> [What is being asked] Each entry should appear in the answer exactly as written.

> [Supplied material]

══════════

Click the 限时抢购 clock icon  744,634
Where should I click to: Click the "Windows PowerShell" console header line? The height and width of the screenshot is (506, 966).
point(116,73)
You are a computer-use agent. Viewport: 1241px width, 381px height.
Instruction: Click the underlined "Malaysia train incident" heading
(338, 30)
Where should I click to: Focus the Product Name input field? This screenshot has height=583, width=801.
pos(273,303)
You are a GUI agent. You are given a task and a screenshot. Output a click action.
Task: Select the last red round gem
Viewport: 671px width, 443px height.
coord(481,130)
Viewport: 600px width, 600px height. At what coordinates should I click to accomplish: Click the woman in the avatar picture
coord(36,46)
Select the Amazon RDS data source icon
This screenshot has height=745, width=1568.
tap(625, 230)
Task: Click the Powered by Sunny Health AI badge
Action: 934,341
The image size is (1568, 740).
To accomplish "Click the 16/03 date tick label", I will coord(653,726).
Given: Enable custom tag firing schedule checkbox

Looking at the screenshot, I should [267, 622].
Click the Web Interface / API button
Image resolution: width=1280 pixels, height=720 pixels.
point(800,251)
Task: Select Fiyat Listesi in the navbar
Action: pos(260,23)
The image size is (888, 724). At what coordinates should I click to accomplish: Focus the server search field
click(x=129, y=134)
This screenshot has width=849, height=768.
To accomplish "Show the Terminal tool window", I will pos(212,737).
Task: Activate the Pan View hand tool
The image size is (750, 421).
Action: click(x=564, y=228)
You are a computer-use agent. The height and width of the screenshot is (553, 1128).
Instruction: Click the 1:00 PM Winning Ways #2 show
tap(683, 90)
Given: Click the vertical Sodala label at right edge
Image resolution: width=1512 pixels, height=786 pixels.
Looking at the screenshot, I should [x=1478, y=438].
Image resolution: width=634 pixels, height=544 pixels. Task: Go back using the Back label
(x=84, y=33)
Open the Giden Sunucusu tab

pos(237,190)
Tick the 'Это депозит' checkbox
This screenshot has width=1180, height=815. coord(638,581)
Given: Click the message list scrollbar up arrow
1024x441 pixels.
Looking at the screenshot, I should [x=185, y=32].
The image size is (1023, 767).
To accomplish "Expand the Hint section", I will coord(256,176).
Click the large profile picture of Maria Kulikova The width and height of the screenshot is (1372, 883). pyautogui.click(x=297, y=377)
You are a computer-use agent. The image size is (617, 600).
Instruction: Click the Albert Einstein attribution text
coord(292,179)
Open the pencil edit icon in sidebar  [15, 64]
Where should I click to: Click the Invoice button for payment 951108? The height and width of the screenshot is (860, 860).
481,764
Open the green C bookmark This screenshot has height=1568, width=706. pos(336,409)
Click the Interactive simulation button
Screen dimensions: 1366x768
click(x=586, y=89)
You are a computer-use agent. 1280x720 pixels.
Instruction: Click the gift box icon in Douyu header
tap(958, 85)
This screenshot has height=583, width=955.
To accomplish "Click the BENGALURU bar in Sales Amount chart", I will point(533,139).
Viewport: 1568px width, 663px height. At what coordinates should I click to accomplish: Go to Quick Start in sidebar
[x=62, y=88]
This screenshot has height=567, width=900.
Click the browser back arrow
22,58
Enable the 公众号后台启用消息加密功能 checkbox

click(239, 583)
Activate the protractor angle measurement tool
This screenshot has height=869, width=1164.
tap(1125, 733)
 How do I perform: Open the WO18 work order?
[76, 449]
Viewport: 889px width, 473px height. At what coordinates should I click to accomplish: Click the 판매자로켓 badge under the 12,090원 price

══════════

> [Reply to the task]
Click the 限时抢购 clock icon  744,634
Where should I click to: Click the "Windows PowerShell" console header line? The height and width of the screenshot is (506, 966).
point(116,73)
You are a computer-use agent. Viewport: 1241px width, 381px height.
Instruction: Click the underlined "Malaysia train incident" heading
(338, 30)
Where should I click to: Focus the Product Name input field? This screenshot has height=583, width=801.
pos(273,303)
You are a GUI agent. You are given a task and a screenshot. Output a click action.
Task: Select the last red round gem
Viewport: 671px width, 443px height.
coord(481,130)
Viewport: 600px width, 600px height. At what coordinates should I click to accomplish: Click the woman in the avatar picture
coord(36,46)
Select the Amazon RDS data source icon
This screenshot has height=745, width=1568.
tap(625, 230)
Task: Click the Powered by Sunny Health AI badge
Action: 934,341
The image size is (1568, 740).
To accomplish "Click the 16/03 date tick label", I will coord(653,726).
Given: Enable custom tag firing schedule checkbox

Looking at the screenshot, I should [267, 622].
Click the Web Interface / API button
Image resolution: width=1280 pixels, height=720 pixels.
point(800,251)
Task: Select Fiyat Listesi in the navbar
Action: pos(260,23)
The image size is (888, 724). At what coordinates should I click to accomplish: Focus the server search field
click(x=129, y=134)
This screenshot has width=849, height=768.
To accomplish "Show the Terminal tool window", I will pos(212,737).
Task: Activate the Pan View hand tool
The image size is (750, 421).
Action: click(x=564, y=228)
You are a computer-use agent. The height and width of the screenshot is (553, 1128).
Instruction: Click the 1:00 PM Winning Ways #2 show
tap(683, 90)
Given: Click the vertical Sodala label at right edge
Image resolution: width=1512 pixels, height=786 pixels.
Looking at the screenshot, I should [x=1478, y=438].
Image resolution: width=634 pixels, height=544 pixels. Task: Go back using the Back label
(x=84, y=33)
Open the Giden Sunucusu tab

pos(237,190)
Tick the 'Это депозит' checkbox
This screenshot has width=1180, height=815. coord(638,581)
Given: Click the message list scrollbar up arrow
1024x441 pixels.
Looking at the screenshot, I should [x=185, y=32].
The image size is (1023, 767).
To accomplish "Expand the Hint section", I will coord(256,176).
Click the large profile picture of Maria Kulikova The width and height of the screenshot is (1372, 883). pyautogui.click(x=297, y=377)
You are a computer-use agent. The image size is (617, 600).
Instruction: Click the Albert Einstein attribution text
coord(292,179)
Open the pencil edit icon in sidebar  [15, 64]
Where should I click to: Click the Invoice button for payment 951108? The height and width of the screenshot is (860, 860).
481,764
Open the green C bookmark This screenshot has height=1568, width=706. pos(336,409)
Click the Interactive simulation button
Screen dimensions: 1366x768
click(x=586, y=89)
You are a computer-use agent. 1280x720 pixels.
Instruction: Click the gift box icon in Douyu header
tap(958, 85)
This screenshot has height=583, width=955.
To accomplish "Click the BENGALURU bar in Sales Amount chart", I will point(533,139).
Viewport: 1568px width, 663px height. At what coordinates should I click to accomplish: Go to Quick Start in sidebar
[x=62, y=88]
This screenshot has height=567, width=900.
Click the browser back arrow
22,58
Enable the 公众号后台启用消息加密功能 checkbox

click(239, 583)
Activate the protractor angle measurement tool
This screenshot has height=869, width=1164.
tap(1125, 733)
 How do I perform: Open the WO18 work order?
[76, 449]
Viewport: 889px width, 473px height. At what coordinates should I click to accomplish: Click the 판매자로켓 badge under the 12,090원 price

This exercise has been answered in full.